Directive :: In the Easter Vigil text, how many readings does the Vigil have people listen to?

Document extract ::
Easter Vigil

Easter Vigil
16 April 2022
Gospel: Luke 24:1-12

In the ritual system of our Catholic worship, whose absolute pinnacle you are climbing by your participation in this Easter Vigil with its evocative gestures and symbols, we regularly hear from the narrative of mankind’s salvation by listening to God’s Word recorded in that Catholic book called the Bible.  In entirely unique fashion, this Vigil has us listen to God’s love and saving action through a hefty number of readings, nine in all.  And that doesn’t even count the psalms that we sing and the numerous antiphons and other ritual words that come directly from the Sacred Scriptures.  In listening to the Scriptures we encounter God’s living word.  And we are intended to take that Word into our being and our way of living.  We are intended – the image might be – to breathe it in.  To let God’s inspiration be our respiration!  It is a living, not a dead Word.

We have to be careful that we do not succumb to the unhealthy and unholy busyness of modern life, falling prey to its materialist and secular mind, such that we begin to think of God’s Word as only words on a page, a static recounting of someone’s past history, a monument to the unsophisticated mind of some past cultures before the scientific age, dare I say… a dead word.  Salvation history recounted in Scripture is composed of past historical events and saving actions, yes, but God is acting to save us in our time too and to speak His Word to us, a Word that is always alive.  And so, we need to practice the art of seeing ourselves in salvation history.  We need to practice the art of seeing and receiving what God is doing now for us in the gestures and symbols of worship that communicate and make present His saving power.

Data excerpt ::

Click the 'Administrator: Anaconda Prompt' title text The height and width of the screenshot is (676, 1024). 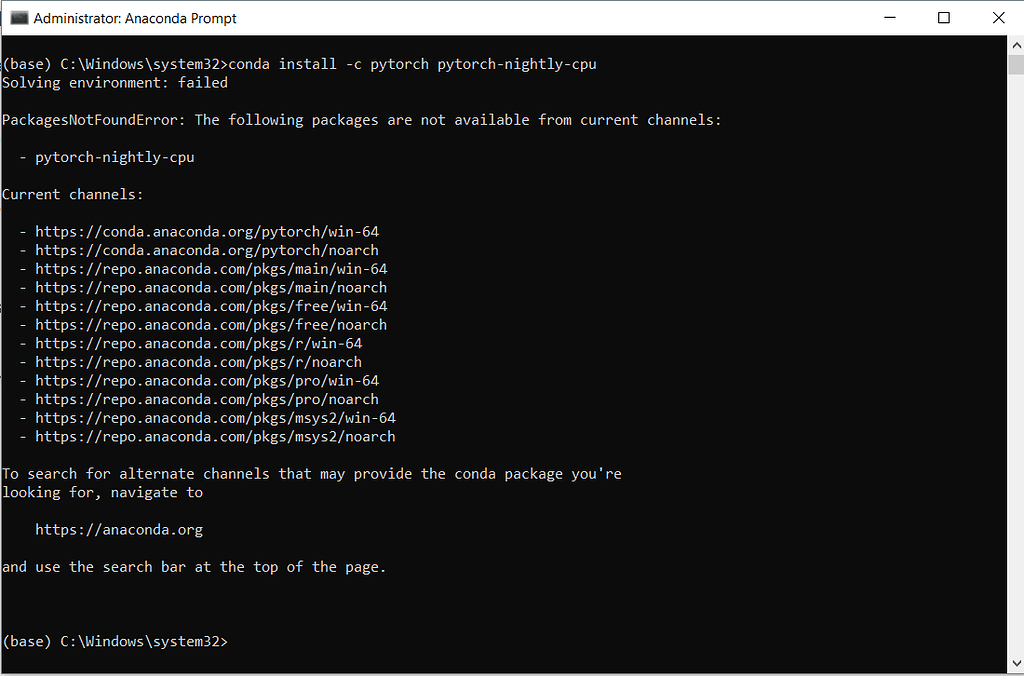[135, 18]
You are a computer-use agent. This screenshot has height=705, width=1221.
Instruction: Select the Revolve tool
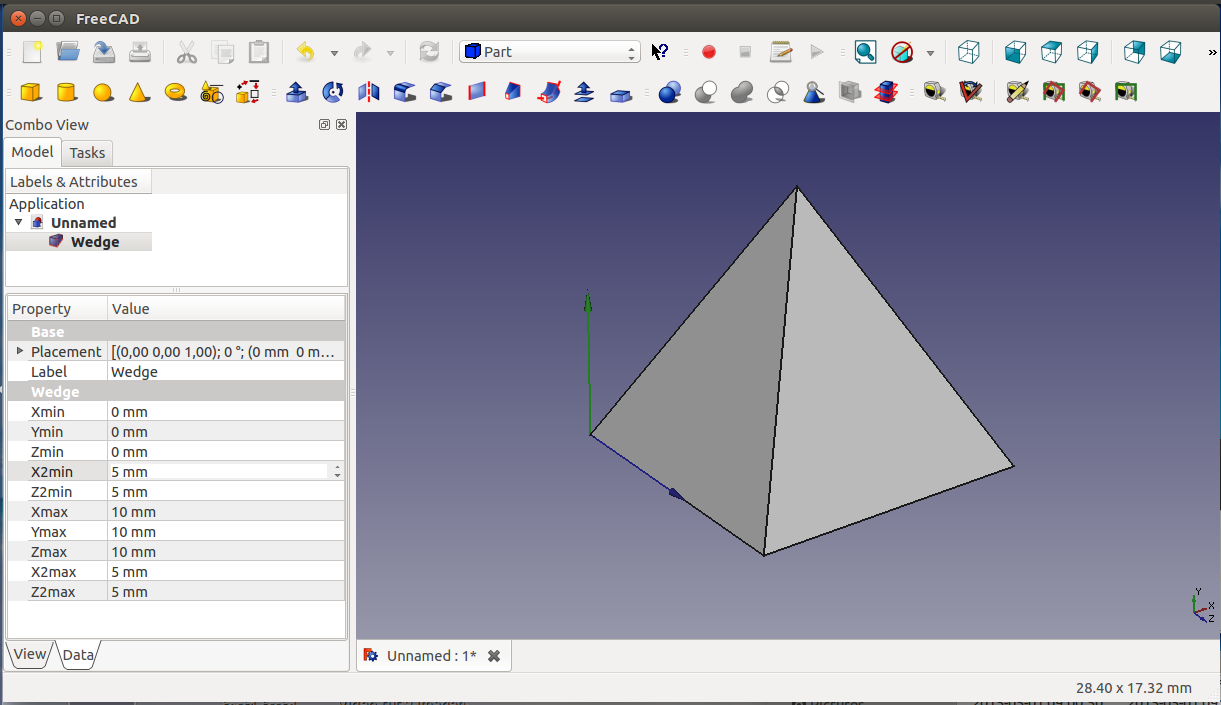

Output below :: Nine.